Potentially. So I talk about what it’s like to be a slave interpreter, what it’s like to deal with the public, but I never really touch on what it means to be the only slave interpreter, or the taxing job it is to listen to some of the words that come out of people’s mouths. You know they don’t realize that they have put their foot so far down their throat it’s in their intestines but they do it anyway. I’m a pretty tolerant person. Really, I am. However, there are things that while they may not offend me, they may offend others around. I deal delicately with the topic of slave brutality because it is something that you have to handle with kid gloves. Others around me don’t understand that concept and that is where we can potentially come into trouble. It is our responsibility to govern what we say and how we say it. To jokingly speak on slave brutality or to make jest that someone will get “beat” for something in this field can be career ending. What I understand, but others may not is that above all, the topic of how slaves were punished for things their masters felt were infractions, is more delicate than the subject of slavery itself.
Why is that you ask?
Easy. You can talk about the work that slaves did, you can see evidence of their labor. What you can’t see, feel or understand in this day and age is how the brutality of their masters demoralized them and made them feel like the “property” that they were considered. A man having to endure his wife being raped and abused by her master, with no way to stop it or save her, makes him feel like less than a man. The inability to protect and provide comfort was a reality that was all to common. Being beat repeatedly because you couldn’t endure the heat of the day and your body said “no more”, the various reasons why slaves were abused, if there even was a reason makes you wonder how anyone could do that to another human being. Just trying to think of the various reasons why slaves were treated the way they are should cause one to not jest about their plight, and instead admire those who survived the cruelty.

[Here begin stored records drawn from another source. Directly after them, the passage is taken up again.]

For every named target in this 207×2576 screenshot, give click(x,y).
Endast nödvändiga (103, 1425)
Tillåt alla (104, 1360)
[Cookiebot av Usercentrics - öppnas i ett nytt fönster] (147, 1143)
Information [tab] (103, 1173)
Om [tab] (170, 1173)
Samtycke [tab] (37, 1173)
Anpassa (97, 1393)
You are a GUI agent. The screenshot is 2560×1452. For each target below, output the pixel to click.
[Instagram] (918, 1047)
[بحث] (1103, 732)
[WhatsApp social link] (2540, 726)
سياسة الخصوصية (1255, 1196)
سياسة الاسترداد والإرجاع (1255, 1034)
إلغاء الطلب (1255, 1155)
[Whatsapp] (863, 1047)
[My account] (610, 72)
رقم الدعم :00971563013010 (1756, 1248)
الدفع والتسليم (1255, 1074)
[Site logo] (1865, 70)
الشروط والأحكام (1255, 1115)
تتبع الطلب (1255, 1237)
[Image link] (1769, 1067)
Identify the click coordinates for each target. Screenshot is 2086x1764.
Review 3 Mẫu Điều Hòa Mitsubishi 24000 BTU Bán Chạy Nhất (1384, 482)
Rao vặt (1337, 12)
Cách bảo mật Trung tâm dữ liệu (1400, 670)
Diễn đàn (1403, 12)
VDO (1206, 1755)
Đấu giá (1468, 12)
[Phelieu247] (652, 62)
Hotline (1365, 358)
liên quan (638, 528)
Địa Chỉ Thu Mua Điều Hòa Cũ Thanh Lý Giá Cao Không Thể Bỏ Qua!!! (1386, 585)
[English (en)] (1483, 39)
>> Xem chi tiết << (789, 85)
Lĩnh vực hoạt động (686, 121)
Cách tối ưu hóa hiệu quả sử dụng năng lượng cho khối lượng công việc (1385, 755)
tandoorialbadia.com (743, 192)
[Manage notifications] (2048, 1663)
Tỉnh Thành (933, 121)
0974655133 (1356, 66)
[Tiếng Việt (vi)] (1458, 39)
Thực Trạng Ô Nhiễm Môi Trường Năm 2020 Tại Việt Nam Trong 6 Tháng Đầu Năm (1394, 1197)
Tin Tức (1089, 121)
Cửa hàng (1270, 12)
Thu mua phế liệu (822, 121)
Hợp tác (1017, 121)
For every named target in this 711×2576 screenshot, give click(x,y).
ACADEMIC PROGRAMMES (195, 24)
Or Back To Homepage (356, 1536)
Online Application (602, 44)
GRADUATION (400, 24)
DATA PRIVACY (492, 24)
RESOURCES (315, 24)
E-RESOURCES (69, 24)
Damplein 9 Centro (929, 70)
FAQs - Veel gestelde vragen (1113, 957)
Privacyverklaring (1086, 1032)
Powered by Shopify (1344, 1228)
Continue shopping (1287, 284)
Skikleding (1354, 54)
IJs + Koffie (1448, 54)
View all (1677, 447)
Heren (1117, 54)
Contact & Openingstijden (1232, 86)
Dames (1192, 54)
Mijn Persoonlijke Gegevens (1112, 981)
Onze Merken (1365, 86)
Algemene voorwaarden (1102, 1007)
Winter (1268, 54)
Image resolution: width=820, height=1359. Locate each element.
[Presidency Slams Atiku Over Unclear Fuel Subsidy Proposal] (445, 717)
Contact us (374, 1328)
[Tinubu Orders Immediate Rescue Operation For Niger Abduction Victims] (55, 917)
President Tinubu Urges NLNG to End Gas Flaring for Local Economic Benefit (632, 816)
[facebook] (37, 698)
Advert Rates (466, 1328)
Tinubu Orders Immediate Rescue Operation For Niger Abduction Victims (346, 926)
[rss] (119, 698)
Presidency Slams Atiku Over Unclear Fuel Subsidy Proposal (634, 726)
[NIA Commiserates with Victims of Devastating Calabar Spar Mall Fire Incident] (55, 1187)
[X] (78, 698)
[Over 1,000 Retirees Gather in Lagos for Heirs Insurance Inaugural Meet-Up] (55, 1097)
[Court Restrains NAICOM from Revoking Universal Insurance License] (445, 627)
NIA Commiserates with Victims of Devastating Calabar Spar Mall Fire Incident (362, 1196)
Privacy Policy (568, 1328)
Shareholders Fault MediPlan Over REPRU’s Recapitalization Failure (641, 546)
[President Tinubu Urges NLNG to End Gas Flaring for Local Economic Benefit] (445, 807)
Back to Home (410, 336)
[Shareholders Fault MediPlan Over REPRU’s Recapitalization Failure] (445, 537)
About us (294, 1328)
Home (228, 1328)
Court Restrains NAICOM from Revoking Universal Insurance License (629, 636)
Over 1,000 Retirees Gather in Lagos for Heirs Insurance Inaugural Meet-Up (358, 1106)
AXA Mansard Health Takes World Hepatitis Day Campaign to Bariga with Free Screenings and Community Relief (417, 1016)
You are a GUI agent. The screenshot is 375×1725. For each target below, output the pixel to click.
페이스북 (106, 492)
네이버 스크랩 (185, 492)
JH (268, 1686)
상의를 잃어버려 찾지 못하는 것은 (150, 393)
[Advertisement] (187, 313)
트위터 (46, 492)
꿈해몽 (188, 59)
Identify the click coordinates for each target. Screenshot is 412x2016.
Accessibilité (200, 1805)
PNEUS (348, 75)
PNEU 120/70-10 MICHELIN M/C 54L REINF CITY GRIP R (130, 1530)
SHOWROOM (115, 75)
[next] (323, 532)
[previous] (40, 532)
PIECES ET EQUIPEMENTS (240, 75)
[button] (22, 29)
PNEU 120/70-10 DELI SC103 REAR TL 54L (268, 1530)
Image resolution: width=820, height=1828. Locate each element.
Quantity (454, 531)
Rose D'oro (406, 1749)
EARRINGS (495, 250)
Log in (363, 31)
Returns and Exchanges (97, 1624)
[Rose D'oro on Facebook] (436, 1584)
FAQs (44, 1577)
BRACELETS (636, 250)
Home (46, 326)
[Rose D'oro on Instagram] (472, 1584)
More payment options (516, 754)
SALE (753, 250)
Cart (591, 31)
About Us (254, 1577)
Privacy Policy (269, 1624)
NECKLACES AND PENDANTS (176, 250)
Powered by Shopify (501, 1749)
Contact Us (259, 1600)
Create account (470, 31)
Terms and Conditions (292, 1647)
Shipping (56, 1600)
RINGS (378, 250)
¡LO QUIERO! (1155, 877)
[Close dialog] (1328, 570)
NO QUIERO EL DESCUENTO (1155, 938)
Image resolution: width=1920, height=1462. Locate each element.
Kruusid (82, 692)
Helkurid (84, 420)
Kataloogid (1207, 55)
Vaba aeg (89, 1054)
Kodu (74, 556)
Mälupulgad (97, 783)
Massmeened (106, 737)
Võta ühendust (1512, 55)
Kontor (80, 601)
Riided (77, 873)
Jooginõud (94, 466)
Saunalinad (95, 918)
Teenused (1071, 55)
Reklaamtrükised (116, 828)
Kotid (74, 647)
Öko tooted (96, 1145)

There are people today who apparently can’t, or won’t fathom having that be their reality. That’s probably why they don’t understand how utterly inappropriate it is to make light of it. As an interpreter, to bring the reality of slavery home to some folks, I want to tell them about these things, but often I must walk a fine line. Just because the information is so hard to deal with. I find it easier to bring that reality to the visitor and have them understand than I do to the people I interpret with. To me, that is a problem…not on my end, but on the end of those who just don’t get it. And the level of discomfort it causes for others, I can’t even go into that.
So what does one do?
The only thing you can do in cases like that is continue to provide training in the subject so that people, if not understand why, at least know that the jokes, the lighthearted nature, the off hand remarks are wrong, insensitive and a human resources nightmare. And if it doesn’t hit home by then, it’s very possible that it never will.